Cumbrian school continues charitable work started by late teaching assistant

The money that is made from the sales of the clothes is reinvested back into the charity. Credit: GNAAS

A Cumbrian primary school has continued the charity work started by a former teaching assistant who died just before Christmas.

Fir Ends Primary School in near Carlisle has been supporting the Great North Air Ambulance Service (GNAAS) since 2006.

The school hosts collections of unwanted clothing which is then collected and recycled by the GNAAS with the money generated from sales reinvested back into the charity.

The clothing collection was run by former teaching assistant Angie Smith.

The collection at the school is organised by the parents, teachers, and friends of the school.

The primary school has been hosting the clothing collection since 2006. Credit: GNAAS

The school aims to have a collection three times a year, which raises around £300.

Angie Smith took on coordination duties and was described as a “passionate cheerleader for various charities”. She died just before Christmas 2023.

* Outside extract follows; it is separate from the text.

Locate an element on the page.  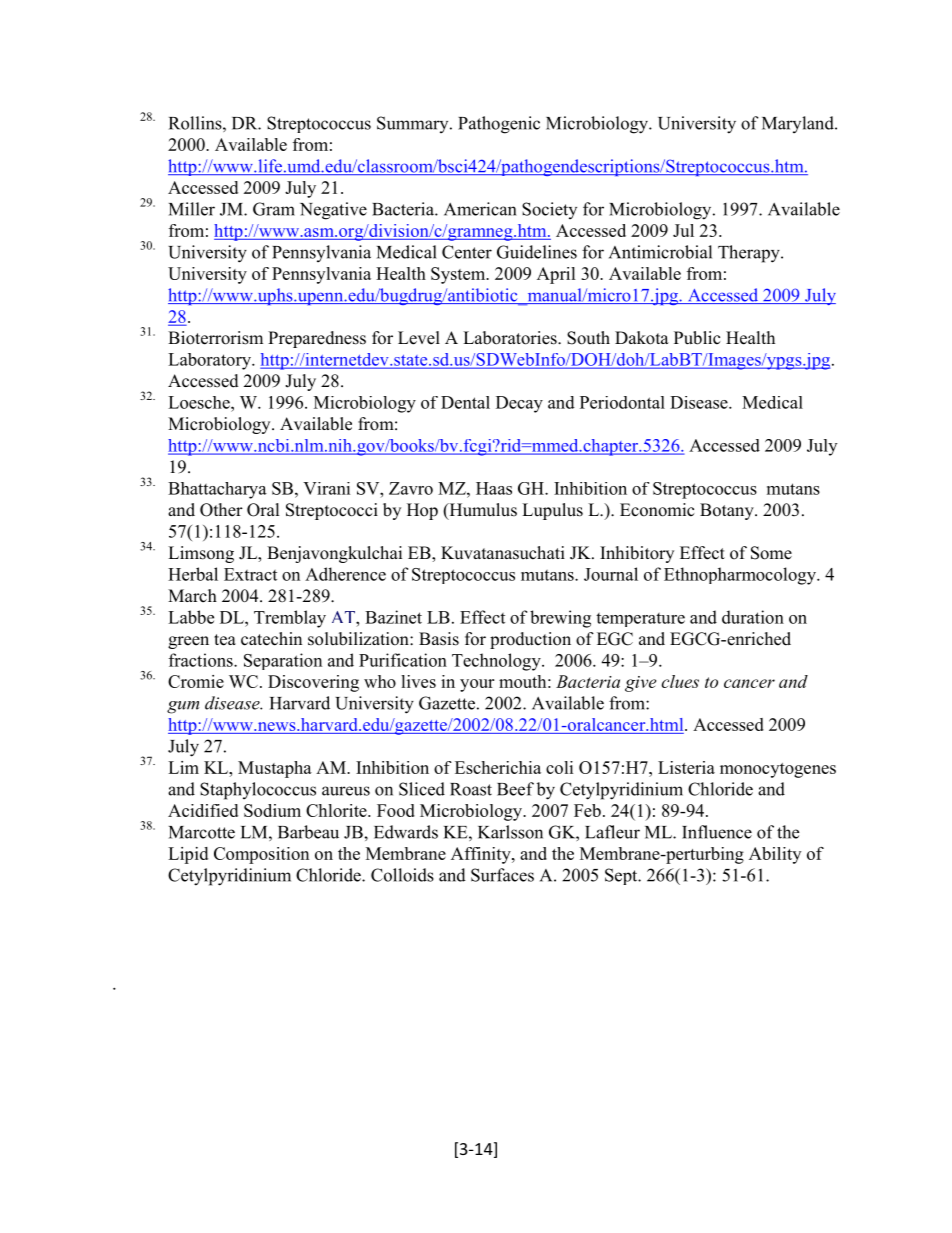
Haas is located at coordinates (494, 488).
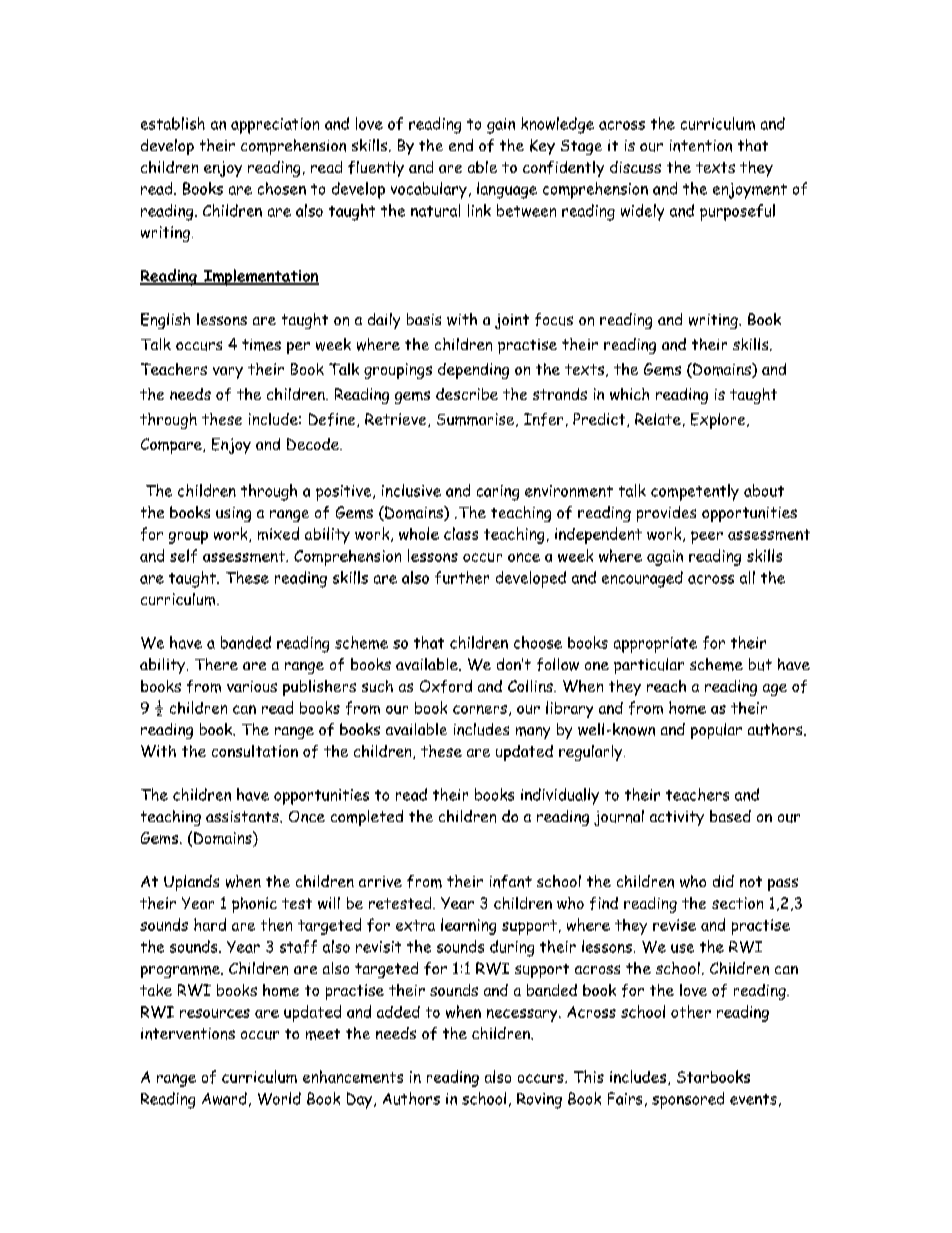  Describe the element at coordinates (275, 126) in the image. I see `appreciation` at that location.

Daryl Spencer, headteacher at Fir Ends Primary School said: “Angie had a lot of charities that she would fundraise for, but she particularly enjoyed the air ambulance collections - it was an ideal opportunity to catch up for a chat with everyone in the wider community when they were dropping off.

“Apart from bustling about, marshalling cars, helping to empty boots and greeting the van when it arrived, she kept a spreadsheet of collection tallies and an excited email trail usually followed every collection.

"She took great pride in the success of 'her' collections and was the person who decided that we could probably fill three vans a year, and she was right.

“The collections will now act as one of the (many) moments in the year when memories of Angie, and her contributions within the local area, will be close to people's thoughts.”

The school has raised thousands of pounds for the charity over the years with their clothing donations.

The clothing collection raises hundreds of pounds annually for the GNAAS. Credit: GNAAS

Daryl added: "In a rural community like ours, the value of the air ambulance is appreciated, particularly by those whose work involves being in remote areas that a normal ambulance would be unable to reach.

"Many people within our community know or know of someone who has needed it. Because of this, the collections are always well-supported.

“The collections also bring together the whole community at key points in the calendar. The chance meet-ups with old faces from the school community - and beyond it - also mean that there's a sense of community amongst everyone who drops off bags.

"The money raised is useful, but really it's that thread that links and sustains our school community through contribution to a shared goal that keeps our collection going.

“Arranging collections is easy to do - and it's something that's easy for a lot of people to contribute to since most of us have clothes we don't wear or need any more. One bag from everyone soon adds up.”